On a search engine, I chanced across an unlabeled photo that showed a bustling, prosperous American Main Street full of small businesses and activity. Judging from the cars and buses, the photo looked to be from around the 1940s. I immediately wondered, being the curious sort, what city this was and how it looked today.
I noticed one store sign that said “Ohio” (on the left) and that the one street sign visible was Butte St. which I figured wasn’t that common a name, especially in Ohio. The main street led to a bridge and Butte St. runs alongside a railroad track so I thought I had a chance of tracking down the location. So I searched Google Maps for “Butte Street Ohio” and found the Ohio city with a Butte Street running along a railroad track. Google Streets showed how that same street looks today.

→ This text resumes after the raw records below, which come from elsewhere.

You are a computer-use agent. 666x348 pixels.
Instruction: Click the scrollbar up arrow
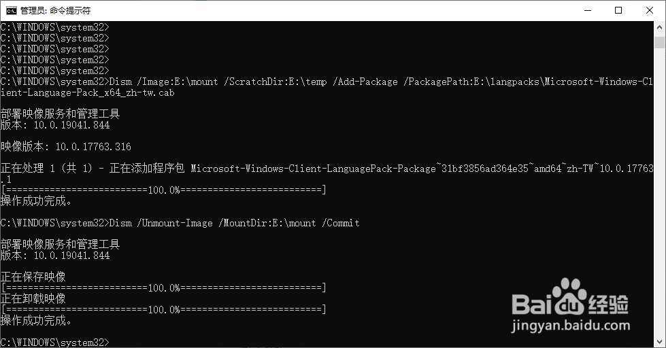[659, 27]
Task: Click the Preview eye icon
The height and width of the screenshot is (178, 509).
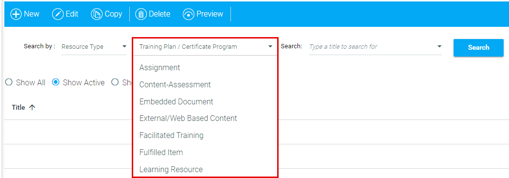Action: (188, 14)
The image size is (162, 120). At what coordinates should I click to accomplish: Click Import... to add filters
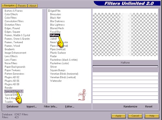pos(32,106)
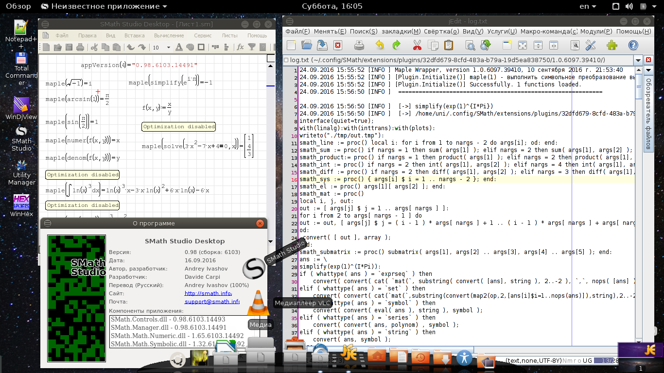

I was stunned and saddened. The street we are looking down is Market Street in Steubenville, Ohio, looking toward the bridge over the Ohio River. Click on the images for larger views.
The 1940s photo:
This is not progress. An American city’s main street is essentially gone; the heart of a city now dead.I am not picking on Steubenville. That city and its citizens are the recipients, not the cause of the loss of prosperity caused by corporatism and 60+ years of letting corporations and conservative economic policies run the United States. This same result can be found all over the country, especially in the eastern cities, where once small businesses and good paying jobs created a vibrant middle class.
In 1940, 37,000 people lived in Steubenville, Ohio. Today, only 18,000. Today in Steubenville, instead of locally-owned shops supporting families, there are minimum wage jobs at the Fort Steuben Mall, anchored by WalMart, four miles out of town. No bus service in Steubenville anymore, so you have to walk to the mall. There were five buses running along Market St. when the old photo was taken.
This is the Google Street view I screen captured. Feel free to look around at what has happened to a once prosperous American city and ask why it happened and how we can recover.